Whenever a line below includes the word "section", copy that line.

* **RECORDS TO PROCESS**:
▶

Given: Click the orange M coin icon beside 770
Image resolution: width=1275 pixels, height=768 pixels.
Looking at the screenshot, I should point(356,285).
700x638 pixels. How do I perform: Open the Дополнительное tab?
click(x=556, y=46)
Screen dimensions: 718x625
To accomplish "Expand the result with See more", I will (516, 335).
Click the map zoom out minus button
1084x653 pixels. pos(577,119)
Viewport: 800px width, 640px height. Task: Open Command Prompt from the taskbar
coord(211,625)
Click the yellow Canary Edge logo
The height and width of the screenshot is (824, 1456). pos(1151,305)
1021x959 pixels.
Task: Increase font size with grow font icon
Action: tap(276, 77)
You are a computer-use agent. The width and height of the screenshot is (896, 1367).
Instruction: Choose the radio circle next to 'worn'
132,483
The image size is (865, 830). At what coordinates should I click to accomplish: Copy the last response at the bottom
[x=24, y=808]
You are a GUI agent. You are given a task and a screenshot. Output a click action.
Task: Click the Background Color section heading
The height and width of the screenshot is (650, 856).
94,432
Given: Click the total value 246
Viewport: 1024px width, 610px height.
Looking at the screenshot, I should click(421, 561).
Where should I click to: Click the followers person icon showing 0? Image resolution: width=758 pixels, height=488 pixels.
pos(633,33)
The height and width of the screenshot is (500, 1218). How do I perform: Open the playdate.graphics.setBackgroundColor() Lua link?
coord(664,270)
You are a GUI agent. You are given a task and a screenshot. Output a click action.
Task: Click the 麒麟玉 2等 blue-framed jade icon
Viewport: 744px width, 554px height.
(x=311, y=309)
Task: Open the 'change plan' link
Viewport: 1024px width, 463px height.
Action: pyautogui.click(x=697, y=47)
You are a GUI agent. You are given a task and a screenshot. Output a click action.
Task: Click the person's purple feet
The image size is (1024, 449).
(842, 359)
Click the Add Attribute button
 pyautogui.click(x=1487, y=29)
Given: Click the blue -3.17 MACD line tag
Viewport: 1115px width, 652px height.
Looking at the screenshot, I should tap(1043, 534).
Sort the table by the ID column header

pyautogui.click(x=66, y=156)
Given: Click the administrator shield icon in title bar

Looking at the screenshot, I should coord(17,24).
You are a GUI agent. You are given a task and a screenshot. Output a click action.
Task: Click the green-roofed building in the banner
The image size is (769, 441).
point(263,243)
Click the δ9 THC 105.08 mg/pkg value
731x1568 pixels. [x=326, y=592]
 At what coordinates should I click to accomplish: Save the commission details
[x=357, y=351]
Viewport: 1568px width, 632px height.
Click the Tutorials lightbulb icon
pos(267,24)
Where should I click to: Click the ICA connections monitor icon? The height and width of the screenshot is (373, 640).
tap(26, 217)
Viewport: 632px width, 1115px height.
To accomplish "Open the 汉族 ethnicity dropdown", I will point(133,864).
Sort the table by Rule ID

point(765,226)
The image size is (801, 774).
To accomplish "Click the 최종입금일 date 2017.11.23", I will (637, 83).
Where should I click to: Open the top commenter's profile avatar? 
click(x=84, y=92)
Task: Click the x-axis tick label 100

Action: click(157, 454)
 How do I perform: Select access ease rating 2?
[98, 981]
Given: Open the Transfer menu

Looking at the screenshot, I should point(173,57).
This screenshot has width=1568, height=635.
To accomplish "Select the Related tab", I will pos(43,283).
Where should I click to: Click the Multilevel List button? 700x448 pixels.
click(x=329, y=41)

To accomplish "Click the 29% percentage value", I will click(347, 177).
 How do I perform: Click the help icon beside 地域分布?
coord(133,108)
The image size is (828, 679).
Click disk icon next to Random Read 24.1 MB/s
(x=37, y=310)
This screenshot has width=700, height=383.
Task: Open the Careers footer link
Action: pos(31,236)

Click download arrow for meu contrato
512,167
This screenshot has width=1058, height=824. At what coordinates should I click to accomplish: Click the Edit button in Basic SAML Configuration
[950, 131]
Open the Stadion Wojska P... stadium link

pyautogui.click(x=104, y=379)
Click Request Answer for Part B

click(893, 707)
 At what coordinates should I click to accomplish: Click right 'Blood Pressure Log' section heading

◀

* **RESPONSE**:
Task: Click the Background Color section heading
 At what coordinates should I click to accomplish: Click right 'Blood Pressure Log' section heading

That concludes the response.